Agora, por aquilo que se tem observado, parece ter chegado o momento em que Pequim decidiu mudar de estratégia. O lema de Deng Xiaoping foi abandonado. Em sua substituição, começa a ser repetido um outro, da autoria do atual líder e que, por si só, é todo um programa: “Ousar lutar.”
Já se percebem as mudanças, não só nas palavras mas também nos atos. E, depois de quase três anos de enclausuramento, devido à Covid-19, Pequim começa a dar mostras de querer desempenhar um papel de destaque à escala global, usando a sua capacidade de persuasão aos mais diversos níveis.
A forma como a diplomacia chinesa conseguiu “obrigar” a Arábia Saudita e o Irão a assinar um acordo de restabelecimento de relações diplomáticas, pondo fim a anos de conflito, é bem capaz de ser um dos sinais do que a China pretende fazer ao nível estratégico: entrar de rompante num território que, durante décadas, foi dominado pela diplomacia dos EUA e, quase sem aviso prévio, apresentar resultados surpreendentes. Com, obviamente, um bónus suplementar a seu favor: aprofundar, por essa via, os laços comerciais e económicos com as duas maiores potências do Médio Oriente.
Com esse triunfo diplomático no bolso, Xi Jinping prepara-se agora para “ousar lutar” pelo jackpot: um acordo de cessar-fogo ou de negociações entre a Rússia e a Ucrânia. Segundo diversas informações – não confirmadas nem desmentidas –, poderá, nos próximos dias, conversar sobre isso com Putin e Zelensky. E, a seguir, iniciar um périplo de encontros bilaterais, com outros líderes, numa ofensiva diplomática nunca vista por dirigentes chineses.
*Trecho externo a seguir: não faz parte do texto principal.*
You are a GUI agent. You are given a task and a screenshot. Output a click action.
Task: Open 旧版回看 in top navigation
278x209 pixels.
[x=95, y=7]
Na base disto tudo está a necessidade, cada vez mais premente, por parte de Pequim, de tentar estabelecer vias de diálogo com os países do chamado Sul Global, os mesmos que têm sido as principais vítimas colaterais da guerra, por via da inflação e da crise alimentar. E que, naturalmente, podem ser os seus melhores parceiros. Do outro lado, os EUA vão tentar minar essa estratégia. Mas já com uma certeza: a estratégia de Pequim, agora, é a de ir à luta. Sem medo das aparências.